(Professor Shawn Lawson wrote this excellent post for The Approach – enjoy!)
I’m Shawn Lawson , an assistant professor of computer visualization in the Department of Arts. During 2008, I was in an artist residency at the Center for Biotechnology and Interdisciplinary Studies here at Rensselaer Polytechnic Institute. The residency results mimicked other research of converting text into amino acids. Protein synthesis became too costly, so I stayed within the computational realm.
The idea for this Biocryptography project came from thinking about how science and art can be opposite sides of the same coin. Both are observing and trying to make sense of their environs. When I found the Kraus quotation, “Science is spectral analysis. Art is light Synthesis.” I started to see how this concept was not too far-fetched.
I reflected about how the four nucleotides, t c a g, are symbolic letters that when combined create a language for life. This lead me to research the origins of human language, because language also uses letters to create words, sentences, and paragraph. I discovered that hieroglyphic and cuneiform languages are both logographic and alphabetic. This means that they have both symbols that represent words and symbols that represent letters. Then I found that Phoenician is the earliest alphabet where each symbol is represented by one sound, meaning that the logographs had been removed. Also, it is believed that Phoenician is the mother alphabet that has trickled out to the majority of the world’s alphabets. Working with the origin of alphabets in conjunction with the nucleotides of life became obvious.
Using a process called transliteration, I converted the Roman alphabet back in time to the Phoenician alphabet. The Phoenician letters that had no Roman equivalent were dropped. After matching Roman to Phoenician, the remaining Roman letters were dropped. I realized at that moment that dropping some of the Roman letters could cause trouble for anyone needing a lossless transfer; although it worked for my purposes and I found the loss of information an interesting mutation of the original text.
Let’s look at the process. The Image below is a chart showing the Roman alphabet mapped onto the Phoenician alphabet. The first two columns list the respective alphabets. The third column represents the Phoenician letters that are directly related to individual Roman letters. Three letters are dropped because either they are compound sounds or have no representation in the Roman alphabet. The last column shows the Roman letters matched to their historical Phoenician equivalent.
The below image is a chart showing nucleotides mapped into animo acid abbreviations. Starting at the right-most column is a list of the available nucleotides.

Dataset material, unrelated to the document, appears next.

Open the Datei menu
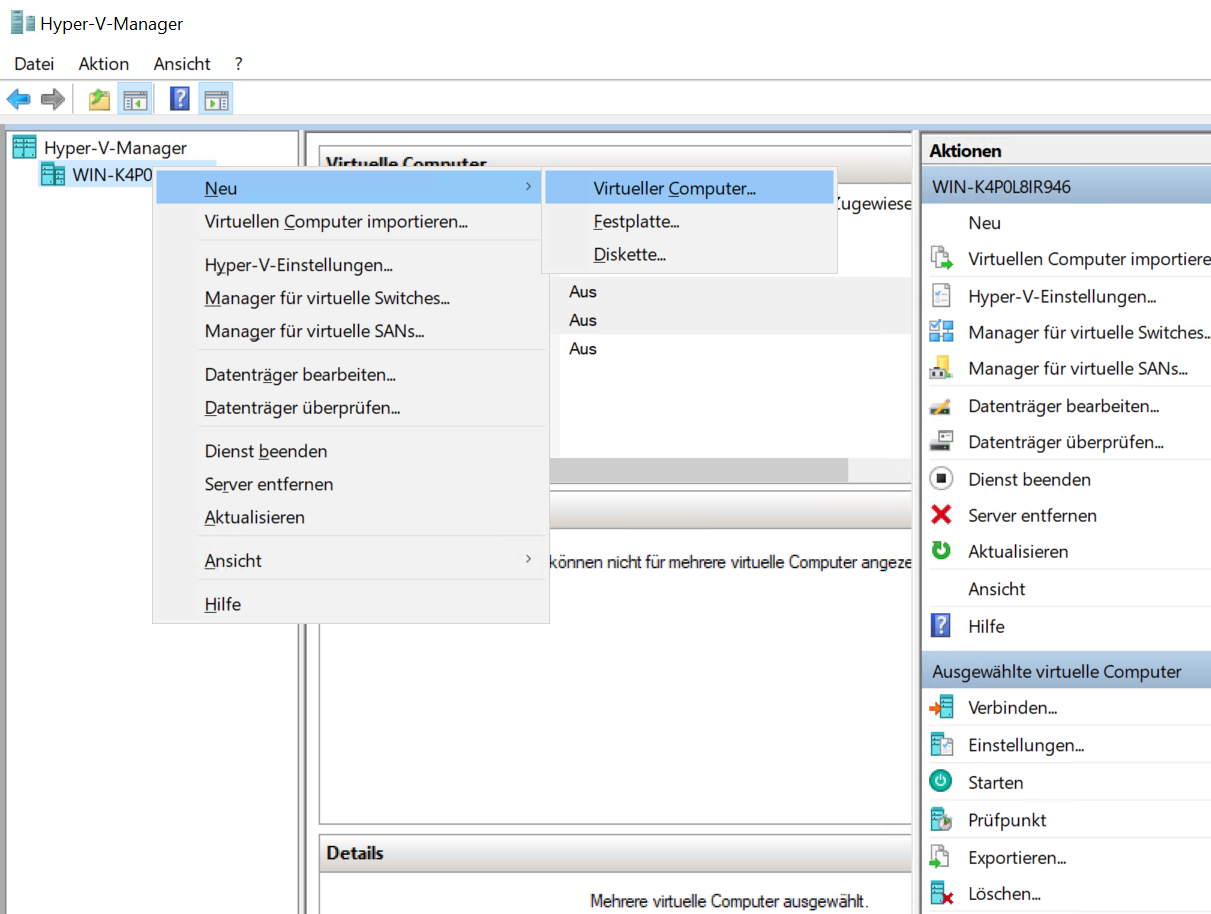This screenshot has width=1211, height=914. coord(34,64)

These nucleotides must be used at triples when making a protein, which are seen in the next column, Codons, to the left. Of these 64 possible codons, several are interchangeable with each other. The interchangeable sets are grouped and given amino acid names seen in the next column to the left. The left-most column represents the abbreviations of these amino acids. Note: the amino acid M (Methionine) is only being used as a start codon even though it can be used in positions other than the beginning. Therefore it is not listed above as part of the cypher.
This final chart, below, re-orders each set of letters or amino acids based on their frequency in English or vertebrates respectively. Here the lists are in descending order with their frequency values in white. Second, now that the lists are ordered, a simple substitution cypher is used to translate English to amino acid. For example: the word ‘eat’ would become ‘SAL’ in amino acids.

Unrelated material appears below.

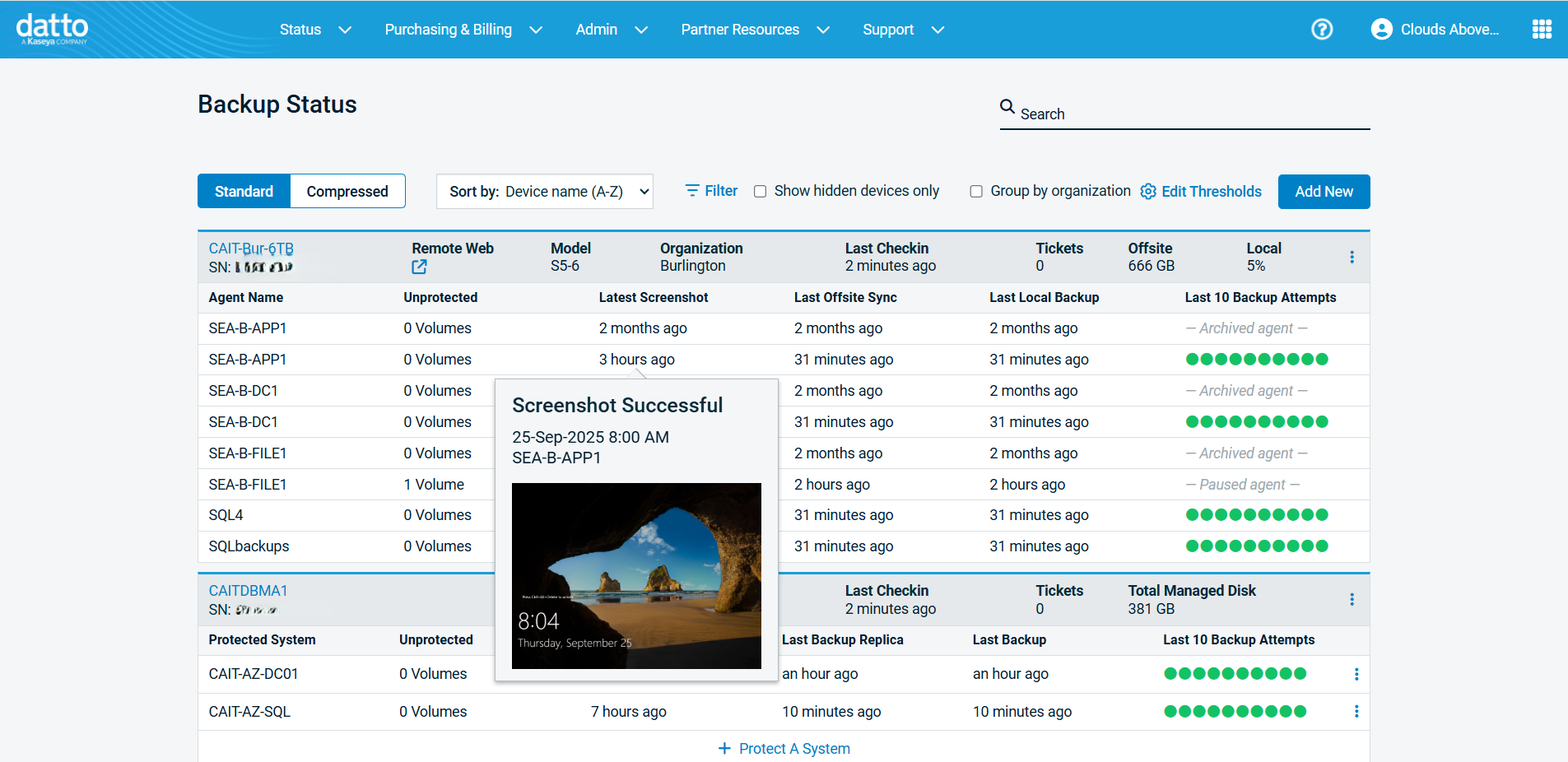Click the Add New button
Image resolution: width=1568 pixels, height=762 pixels.
point(1324,191)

Now, let’s take the Karl Kraus quote through the process. In the image below, the first line is our source text. It is transliterated to create the second line in Pheonician. hint: phoenician is read from right to left. The third line is the phoenician is translated back into the reduced Roman alphabet. In our case, we didn’t lose any letters. The spaces are removed as seen in row four. The last row is the amino acid sequence after being cyphered. The amino acid ‘M’ is required at the beginning of every protein sequence and ‘W’ at the end. The codon sequence is now in FASTA format, which was used to determine the overall shape and helix or beta locations.
I used a tertiary level protein prediction folding algorithm on a super computer to find out what the sculptural form of what my amino acid sequence might be. This gave me an ascii formatted protein structure file. I was able to convert this into the 3D model and render out an image. See below.
After figuring out a cypher for text, I started thinking about how other artists have designed cyphers for image data. I decided to create a cypher for three-dimensional data. This simple-cypher links simple three-dimensional data into amino acid bases. See the green block in the image below for the cypher.
Although, the super-computer prediction algorithms didn’t like my amino acid sequence and refused to fold it. For those looking to decode the 3D animation sequence, the sequence can be found here.
This method of biocryptography is not realistic for precise use. My primary intent was to create ideas and discussion about biology, linguistics, and information. What would happen if we take this method of biocryptophy in reverse? Could a genome hide the next great works of literature?
Many thanks to following people for helping me make sense of the madness: Shekhar Garde, Sapna Sarupria, Philip Shemella, Glenn Monastersky, and Daniela Kostova.